Amer Hamzah said Musa was appointed as Sabah chief minister following the results of the 14th general election in May 2018, but said the Sabah governor had two days later appointed another person to replace Musa as Sabah chief minister.
Musa had filed a lawsuit to seek for court recognition of him being the rightful Sabah chief minister and to challenge the governor’s appointment of his replacement Datuk Seri Mohd Shafie Apdal. (The High Court had in November 2018 dismissed Musa’s lawsuit, and the Court of Appeal had in November 2019 dismissed Musa’s appeal. The case is now at the Federal Court, where Musa has sought for leave to appeal.)
Amer Hamzah highlighted that the High Court in Kinabalu had fixed November 7, 2018 to deliver its decision in Musa’s lawsuit, further questioning the authorities’ decision to bring corruption charges against Musa on November 5, 2018 despite the MACC and ICAC having long ago confirmed Musa as not committing corruption.

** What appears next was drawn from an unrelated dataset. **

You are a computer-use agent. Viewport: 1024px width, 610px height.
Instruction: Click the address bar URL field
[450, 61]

“This move, directly or indirectly gave a political advantage to his political foe. Does this not indicate that the prosecution against Tan Sri Musa Aman was mala fide and also a political persecution?” Amer Hamzah asked, noting that the charges were based on the same facts in the investigations that the ICAC and MACC had conducted.
Questioning the actual motive for charging Musa in November 2018, Amer Hamzah said there was a probability of abuse of the legal process due to the alleged political persecution, adding that the government would have been exposed to legal action from Musa for malicious prosecution if the corruption trial were to have gone on.

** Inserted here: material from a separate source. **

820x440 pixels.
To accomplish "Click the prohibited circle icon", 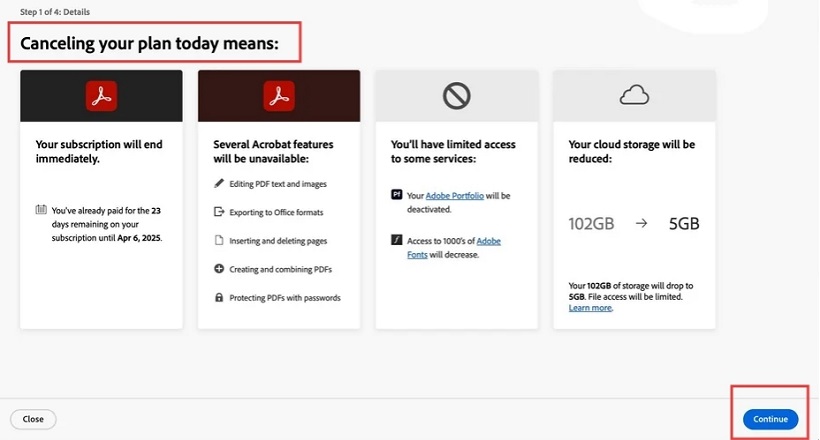I will click(x=456, y=96).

Amer Hamzah noted that the prosecution had on March 5, 2019 confirmed Abdul Gani’s decision as the then attorney general to not take further action in Musa’s case, noting that the 2019 confirmation was via a written statement provided by the prosecution under the law on facts favourable to the defence.
Amer Hamzah argued that the attorney general’s decisions as public prosecutor cannot be taken lightly and simply changed without firm reasons due to its impact on those being investigated or prosecuted, adding that a professional attorney general has to be consistent and defend past decisions made after going through the necessary processes.
In Musa’s case which he said was prosecuted based on the same facts that MACC and ICAC had found to have no corrupt elements, Amer Hamzah said that the current attorney general Tan Sri Idrus Harun’s decision to not continue prosecution against Musa was just and correct under the law.
Amer Hamzah said his client believes that Idrus and the deputy public prosecutors conducting the case had objectively studied Musa’s striking out application and taken into account all legal aspects and the aspect of justice, and noted that the prosecution had acted professionally when informing the High Court today of the dropping of all charges against Musa.
Amer Hamzah said the High Court was initially scheduled to hear Musa’s application to strike out the 46 charges on April 23 and April 24, but the hearing was postponed due to the movement control order (MCO) and came up for mention in court today.
With the prosecution’s withdrawing of all charges against Musa this morning and the court’s subsequent acquittal, Amer Hamzah said his client also withdrew the application to strike out the charges.
Of the 46 charges that Musa was facing and acquitted of this morning, the 30 counts of corruption related to his alleged receiving of US$50.1 million (RM213.5 million) from eight logging concessionaires as inducement to give timber concessions to 16 companies, while the 16 money-laundering charges related to his alleged receiving of proceeds from illegal activities amounting to US$37,845,491.60 and S$2.5 million.
Prior to the dropping of the charges today, trial for Musa had yet to start.
On February 28, the High Court had rescheduled the starting of the trial from June 8 to the new date of September 14, in order to hear Musa’s striking out application first.